■ Exercise requirements ■
Copy down the listing below word for word, from the line containing "Task: Open the dashboard" to the line containing "I will pos(340,324).", both of those lines included.

■ Supplied data ■
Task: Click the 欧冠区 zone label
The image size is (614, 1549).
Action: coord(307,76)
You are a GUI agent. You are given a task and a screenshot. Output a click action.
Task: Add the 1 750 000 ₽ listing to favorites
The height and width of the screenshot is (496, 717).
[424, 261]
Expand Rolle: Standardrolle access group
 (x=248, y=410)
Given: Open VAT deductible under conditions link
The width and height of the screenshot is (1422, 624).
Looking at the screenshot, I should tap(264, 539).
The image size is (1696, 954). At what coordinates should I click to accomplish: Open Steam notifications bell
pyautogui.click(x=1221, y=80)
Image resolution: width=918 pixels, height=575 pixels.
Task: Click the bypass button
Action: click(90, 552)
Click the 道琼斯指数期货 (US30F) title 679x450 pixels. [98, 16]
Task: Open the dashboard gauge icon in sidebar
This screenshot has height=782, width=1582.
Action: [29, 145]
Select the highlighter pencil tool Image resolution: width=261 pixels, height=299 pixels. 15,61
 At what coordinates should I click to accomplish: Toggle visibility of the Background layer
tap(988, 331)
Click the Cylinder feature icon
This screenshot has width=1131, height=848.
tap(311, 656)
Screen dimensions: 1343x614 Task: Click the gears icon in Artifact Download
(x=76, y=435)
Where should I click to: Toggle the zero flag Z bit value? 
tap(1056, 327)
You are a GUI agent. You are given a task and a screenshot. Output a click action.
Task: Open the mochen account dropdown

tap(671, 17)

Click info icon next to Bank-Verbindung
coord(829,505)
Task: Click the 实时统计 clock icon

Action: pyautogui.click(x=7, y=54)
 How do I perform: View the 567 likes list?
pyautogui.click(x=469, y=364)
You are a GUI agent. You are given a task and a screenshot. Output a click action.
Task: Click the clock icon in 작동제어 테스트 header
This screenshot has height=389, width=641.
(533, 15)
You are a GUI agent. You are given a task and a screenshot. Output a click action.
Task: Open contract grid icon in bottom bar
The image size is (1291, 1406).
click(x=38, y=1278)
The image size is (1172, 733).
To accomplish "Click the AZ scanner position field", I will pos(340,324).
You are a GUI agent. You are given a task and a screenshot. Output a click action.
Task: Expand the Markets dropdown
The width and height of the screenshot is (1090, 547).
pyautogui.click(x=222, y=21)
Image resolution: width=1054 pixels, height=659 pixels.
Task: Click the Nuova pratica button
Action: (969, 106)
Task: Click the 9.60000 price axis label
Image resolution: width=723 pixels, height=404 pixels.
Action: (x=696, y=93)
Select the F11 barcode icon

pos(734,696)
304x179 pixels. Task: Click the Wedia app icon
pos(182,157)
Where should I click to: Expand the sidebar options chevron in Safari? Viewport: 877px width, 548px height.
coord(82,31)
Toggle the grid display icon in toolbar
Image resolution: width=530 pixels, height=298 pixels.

■ Output ■
Task: Open the dashboard gauge icon in sidebar
This screenshot has height=782, width=1582.
Action: [29, 145]
Select the highlighter pencil tool Image resolution: width=261 pixels, height=299 pixels. 15,61
 At what coordinates should I click to accomplish: Toggle visibility of the Background layer
tap(988, 331)
Click the Cylinder feature icon
This screenshot has width=1131, height=848.
tap(311, 656)
Screen dimensions: 1343x614 Task: Click the gears icon in Artifact Download
(x=76, y=435)
Where should I click to: Toggle the zero flag Z bit value? 
tap(1056, 327)
You are a GUI agent. You are given a task and a screenshot. Output a click action.
Task: Open the mochen account dropdown

tap(671, 17)

Click info icon next to Bank-Verbindung
coord(829,505)
Task: Click the 实时统计 clock icon

Action: pyautogui.click(x=7, y=54)
 How do I perform: View the 567 likes list?
pyautogui.click(x=469, y=364)
You are a GUI agent. You are given a task and a screenshot. Output a click action.
Task: Click the clock icon in 작동제어 테스트 header
This screenshot has height=389, width=641.
(533, 15)
You are a GUI agent. You are given a task and a screenshot. Output a click action.
Task: Open contract grid icon in bottom bar
The image size is (1291, 1406).
click(x=38, y=1278)
The image size is (1172, 733).
To accomplish "Click the AZ scanner position field", I will pos(340,324).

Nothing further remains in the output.